Der kleine Oktopus sah zwischen den drei hin und her. Seine Unterlippe bebte und seine großen Augen füllten sich mit Tränen – die man im Salzwasser natürlich nicht sah. „Aber … was ist denn das Problem?“
Nach langem Herumgedruckse – sie wollten den kleinen Oktopus ja auch nicht enttäuschen – entschieden sich die Robben schließlich, ihre Zweifel zu äußern.

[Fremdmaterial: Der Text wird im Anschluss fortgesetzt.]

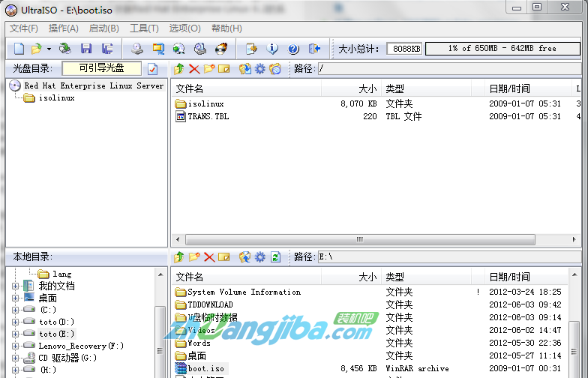Image resolution: width=588 pixels, height=378 pixels.
Task: Open the dropdown arrow beside Open icon
Action: click(49, 49)
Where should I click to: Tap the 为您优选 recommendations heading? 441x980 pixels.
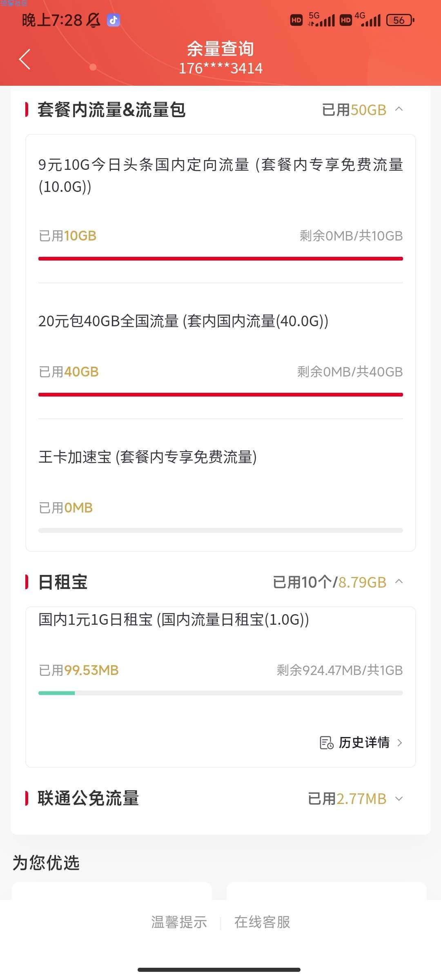coord(46,863)
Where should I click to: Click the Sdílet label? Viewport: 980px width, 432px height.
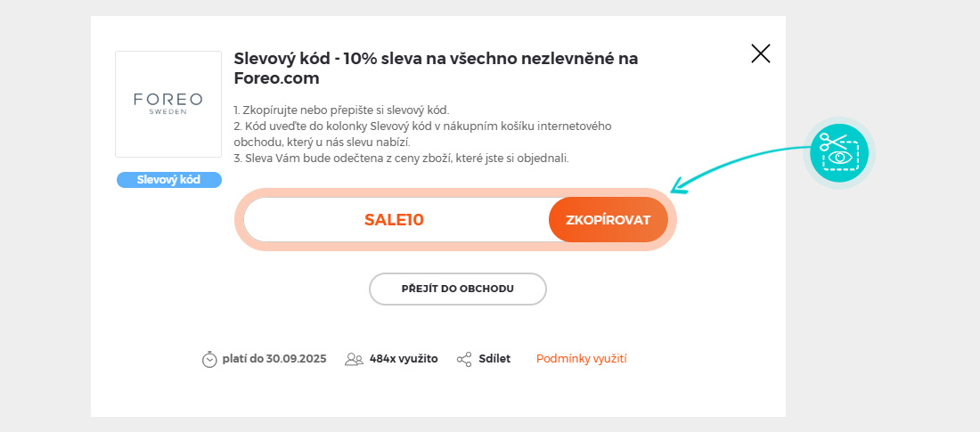tap(494, 359)
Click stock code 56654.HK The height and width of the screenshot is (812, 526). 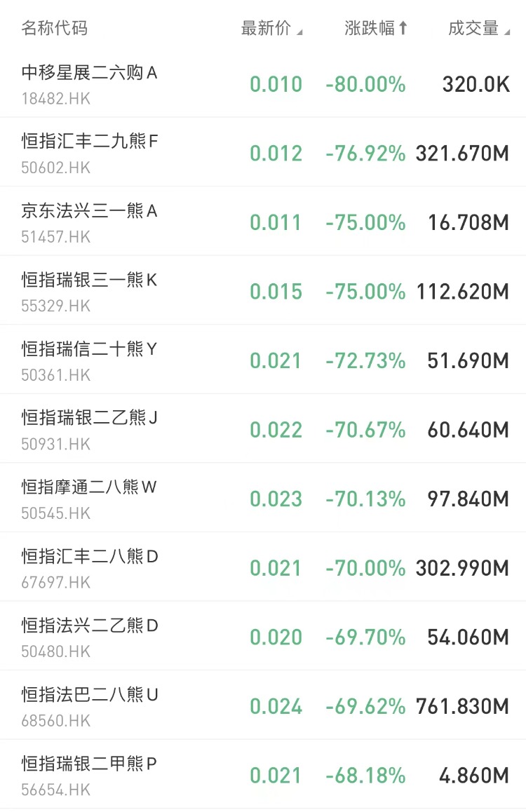(55, 790)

„Du hast kein Fell“, sagte die erste. „Und … na ja …“
„Fell ist flauschig“, sagte die zweite, deren Pelz das beste Beispiel dafür war.
„Und wir glauben, man braucht Fell, um flauschig zu sein“, sagte die dritte. Schnell fügte sie hinzu: „Aber sicher sind wir nicht, wir wissen es auch nur von dem jungen Eisbären, und der weiß es vom Polarfuchs.“
Ratlos sahen die drei Robben den kleinen Oktopus an.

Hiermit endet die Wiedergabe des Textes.